→ **WORK ORDER**: Present an exact copy of each line below.

→ **EXTRACTED MATERIAL**:
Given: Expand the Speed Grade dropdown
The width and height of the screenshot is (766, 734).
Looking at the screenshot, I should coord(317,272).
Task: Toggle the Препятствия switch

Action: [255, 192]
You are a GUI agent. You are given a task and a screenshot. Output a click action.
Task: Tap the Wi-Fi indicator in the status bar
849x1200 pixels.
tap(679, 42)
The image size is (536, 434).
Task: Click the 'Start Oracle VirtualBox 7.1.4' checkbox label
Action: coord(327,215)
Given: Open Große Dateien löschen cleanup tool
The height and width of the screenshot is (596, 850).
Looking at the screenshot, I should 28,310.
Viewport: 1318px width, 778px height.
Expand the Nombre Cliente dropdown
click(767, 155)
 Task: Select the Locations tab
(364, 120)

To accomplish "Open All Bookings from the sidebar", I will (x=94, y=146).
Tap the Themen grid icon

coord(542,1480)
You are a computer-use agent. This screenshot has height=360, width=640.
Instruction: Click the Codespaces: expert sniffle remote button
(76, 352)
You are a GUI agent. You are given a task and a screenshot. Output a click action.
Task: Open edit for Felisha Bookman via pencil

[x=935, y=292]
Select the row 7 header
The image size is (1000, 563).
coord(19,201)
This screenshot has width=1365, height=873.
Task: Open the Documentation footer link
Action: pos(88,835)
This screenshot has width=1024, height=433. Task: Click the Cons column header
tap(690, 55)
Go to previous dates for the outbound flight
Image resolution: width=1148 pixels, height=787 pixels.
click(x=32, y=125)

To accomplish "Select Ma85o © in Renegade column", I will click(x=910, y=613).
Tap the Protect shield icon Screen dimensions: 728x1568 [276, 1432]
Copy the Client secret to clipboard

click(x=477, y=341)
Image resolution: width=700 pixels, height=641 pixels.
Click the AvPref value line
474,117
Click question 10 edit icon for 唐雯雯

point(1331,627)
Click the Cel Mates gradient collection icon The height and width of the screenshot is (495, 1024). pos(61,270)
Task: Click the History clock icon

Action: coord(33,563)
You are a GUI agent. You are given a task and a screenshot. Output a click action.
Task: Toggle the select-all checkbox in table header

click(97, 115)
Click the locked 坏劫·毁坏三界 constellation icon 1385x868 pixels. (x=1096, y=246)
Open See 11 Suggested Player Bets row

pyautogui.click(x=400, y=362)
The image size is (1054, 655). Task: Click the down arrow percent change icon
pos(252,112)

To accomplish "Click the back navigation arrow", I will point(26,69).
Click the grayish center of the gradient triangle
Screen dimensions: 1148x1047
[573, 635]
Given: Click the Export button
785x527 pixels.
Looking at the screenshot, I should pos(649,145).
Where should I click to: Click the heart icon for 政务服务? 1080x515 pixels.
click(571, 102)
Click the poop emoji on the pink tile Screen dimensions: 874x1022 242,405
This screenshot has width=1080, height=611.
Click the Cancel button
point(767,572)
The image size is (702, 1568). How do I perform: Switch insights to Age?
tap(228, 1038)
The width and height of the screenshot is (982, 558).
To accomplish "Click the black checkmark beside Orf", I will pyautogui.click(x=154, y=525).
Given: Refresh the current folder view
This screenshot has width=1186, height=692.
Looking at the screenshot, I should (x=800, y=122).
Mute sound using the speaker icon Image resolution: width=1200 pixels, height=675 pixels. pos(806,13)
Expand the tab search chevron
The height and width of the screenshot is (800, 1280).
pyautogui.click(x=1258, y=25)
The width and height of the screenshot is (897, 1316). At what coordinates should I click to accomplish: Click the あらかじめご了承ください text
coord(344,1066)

→ **EXPECTED ANSWER**:
Given: Expand the Speed Grade dropdown
The width and height of the screenshot is (766, 734).
Looking at the screenshot, I should coord(317,272).
Task: Toggle the Препятствия switch

Action: [255, 192]
You are a GUI agent. You are given a task and a screenshot. Output a click action.
Task: Tap the Wi-Fi indicator in the status bar
849x1200 pixels.
tap(679, 42)
The image size is (536, 434).
Task: Click the 'Start Oracle VirtualBox 7.1.4' checkbox label
Action: coord(327,215)
Given: Open Große Dateien löschen cleanup tool
The height and width of the screenshot is (596, 850).
Looking at the screenshot, I should 28,310.
Viewport: 1318px width, 778px height.
Expand the Nombre Cliente dropdown
click(767, 155)
 Task: Select the Locations tab
(364, 120)

To accomplish "Open All Bookings from the sidebar", I will (x=94, y=146).
Tap the Themen grid icon

coord(542,1480)
You are a computer-use agent. This screenshot has height=360, width=640.
Instruction: Click the Codespaces: expert sniffle remote button
(76, 352)
You are a GUI agent. You are given a task and a screenshot. Output a click action.
Task: Open edit for Felisha Bookman via pencil

[x=935, y=292]
Select the row 7 header
The image size is (1000, 563).
coord(19,201)
This screenshot has width=1365, height=873.
Task: Open the Documentation footer link
Action: pos(88,835)
This screenshot has width=1024, height=433. Task: Click the Cons column header
tap(690, 55)
Go to previous dates for the outbound flight
Image resolution: width=1148 pixels, height=787 pixels.
click(x=32, y=125)

To accomplish "Select Ma85o © in Renegade column", I will click(x=910, y=613).
Tap the Protect shield icon Screen dimensions: 728x1568 [276, 1432]
Copy the Client secret to clipboard

click(x=477, y=341)
Image resolution: width=700 pixels, height=641 pixels.
Click the AvPref value line
474,117
Click question 10 edit icon for 唐雯雯

point(1331,627)
Click the Cel Mates gradient collection icon The height and width of the screenshot is (495, 1024). pos(61,270)
Task: Click the History clock icon

Action: coord(33,563)
You are a GUI agent. You are given a task and a screenshot. Output a click action.
Task: Toggle the select-all checkbox in table header

click(97, 115)
Click the locked 坏劫·毁坏三界 constellation icon 1385x868 pixels. (x=1096, y=246)
Open See 11 Suggested Player Bets row

pyautogui.click(x=400, y=362)
The image size is (1054, 655). Task: Click the down arrow percent change icon
pos(252,112)

To accomplish "Click the back navigation arrow", I will point(26,69).
Click the grayish center of the gradient triangle
Screen dimensions: 1148x1047
[573, 635]
Given: Click the Export button
785x527 pixels.
Looking at the screenshot, I should pos(649,145).
Where should I click to: Click the heart icon for 政务服务? 1080x515 pixels.
click(571, 102)
Click the poop emoji on the pink tile Screen dimensions: 874x1022 242,405
This screenshot has width=1080, height=611.
Click the Cancel button
point(767,572)
The image size is (702, 1568). How do I perform: Switch insights to Age?
tap(228, 1038)
The width and height of the screenshot is (982, 558).
To accomplish "Click the black checkmark beside Orf", I will pyautogui.click(x=154, y=525).
Given: Refresh the current folder view
This screenshot has width=1186, height=692.
Looking at the screenshot, I should (x=800, y=122).
Mute sound using the speaker icon Image resolution: width=1200 pixels, height=675 pixels. pos(806,13)
Expand the tab search chevron
The height and width of the screenshot is (800, 1280).
pyautogui.click(x=1258, y=25)
The width and height of the screenshot is (897, 1316). At what coordinates should I click to accomplish: Click the あらかじめご了承ください text
coord(344,1066)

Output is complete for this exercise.